Using a machine learning algorithm can help surgeons preoperatively identify patients at high risk for long-term postoperative opioid use based on the results presented here. Joseph H. Schwab, MD, MS, and colleagues developed five machine learning algorithms to predict long-term postoperative opioid use in 1,504 patients who underwent shoulder arthroscopy between January 2014 and October 2019. Researchers assessed performance algorithms through discrimination, calibration and decision curve analysis.
“We chose the definition of postoperative or prolonged postoperative opioid usage as someone who is using opiates greater than 150 days after surgery, and we found that 8.8% of patients met those criteria,” Schwab, director of SORG Orthopaedic Research Group in the department of orthopedics at Massachusetts General Hospital, told Healio Orthopedics about results presented at the American Academy of Orthopaedic Surgeons Annual Meeting.

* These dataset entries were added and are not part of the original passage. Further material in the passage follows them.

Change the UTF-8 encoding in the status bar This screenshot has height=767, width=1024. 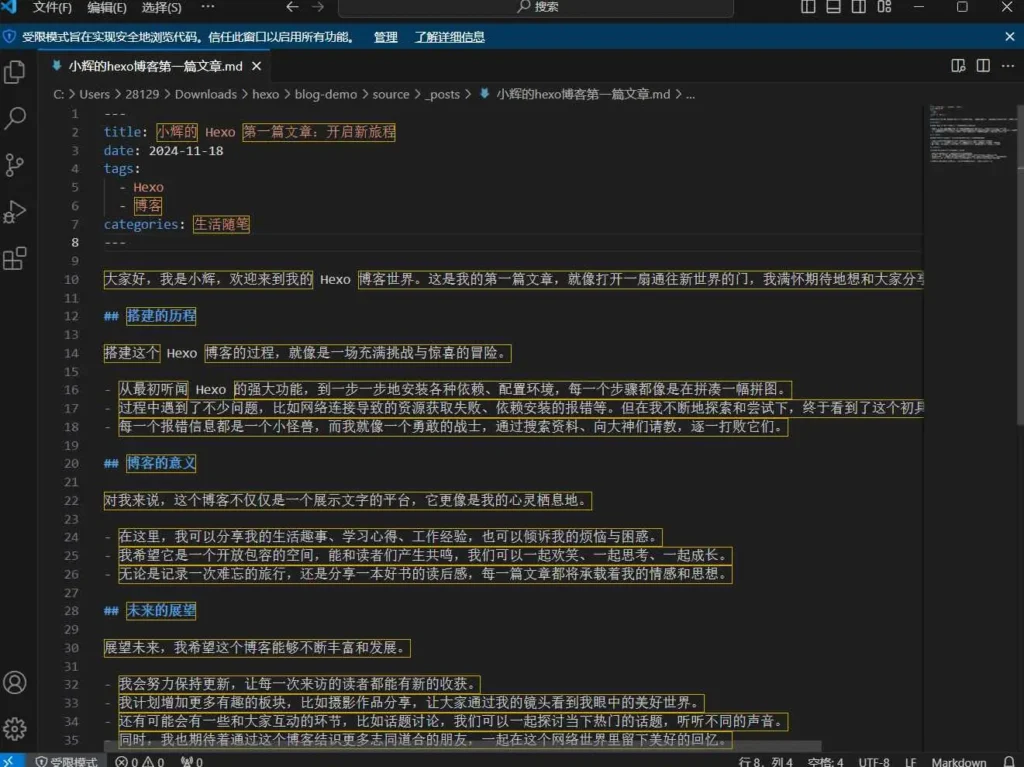[x=873, y=761]
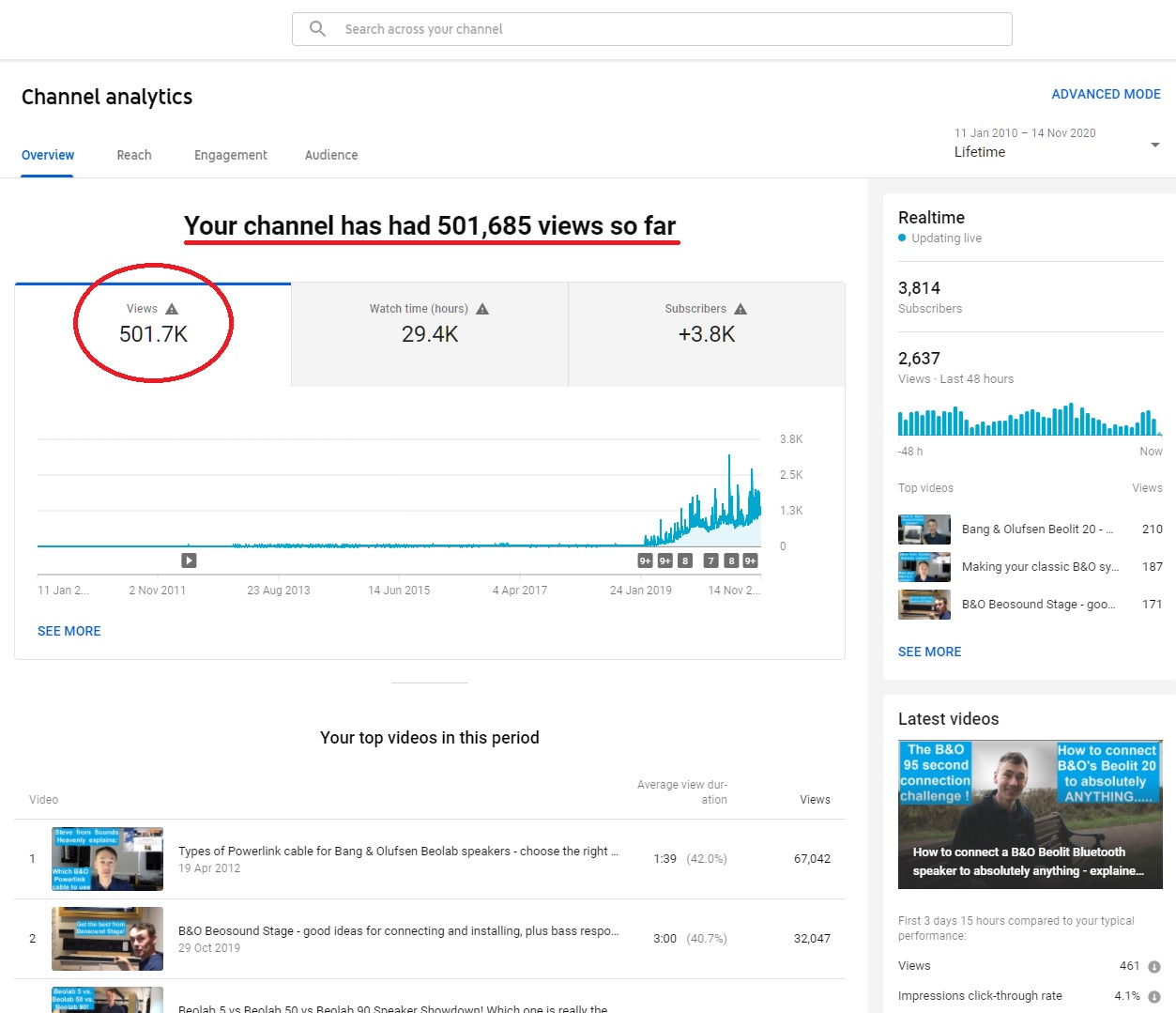Click the search magnifier icon

(x=318, y=29)
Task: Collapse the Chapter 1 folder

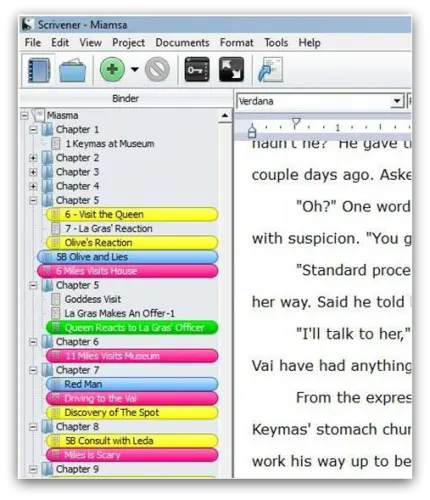Action: (33, 129)
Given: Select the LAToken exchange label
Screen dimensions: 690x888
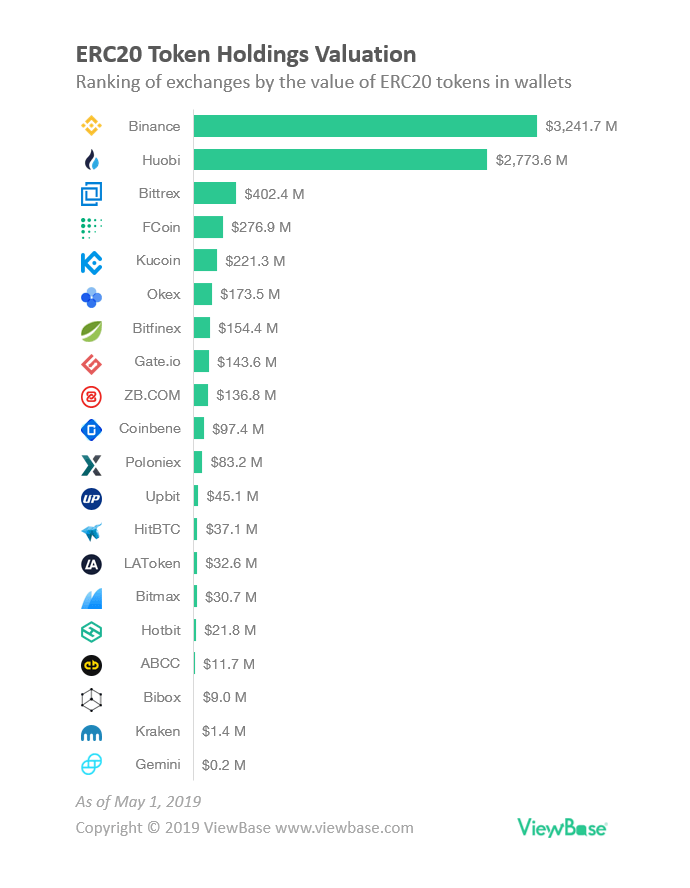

Schwab found that the factors most likely to predict preoperative opioid use, the average percentage of the patient’s zip code population living on the federal poverty line, and a high BMI. The researchers found that the random forest model performed the best based on discrimination, calibration, and decision curve analysis.
Although the researchers integrated the model into a web-based open access application that can provide predictions and explanations, Schwab noted that the model has yet to be validated. He added they also want to identify the best way to integrate the model into physicians’ workflow.
“The study needs to be validated in several other different populations and then you have to figure out how to implement these models,” Schwab said. “This is probably one of the biggest impediments to the utilization of machine learning algorithms: How do they integrate into the workflow on a daily basis?”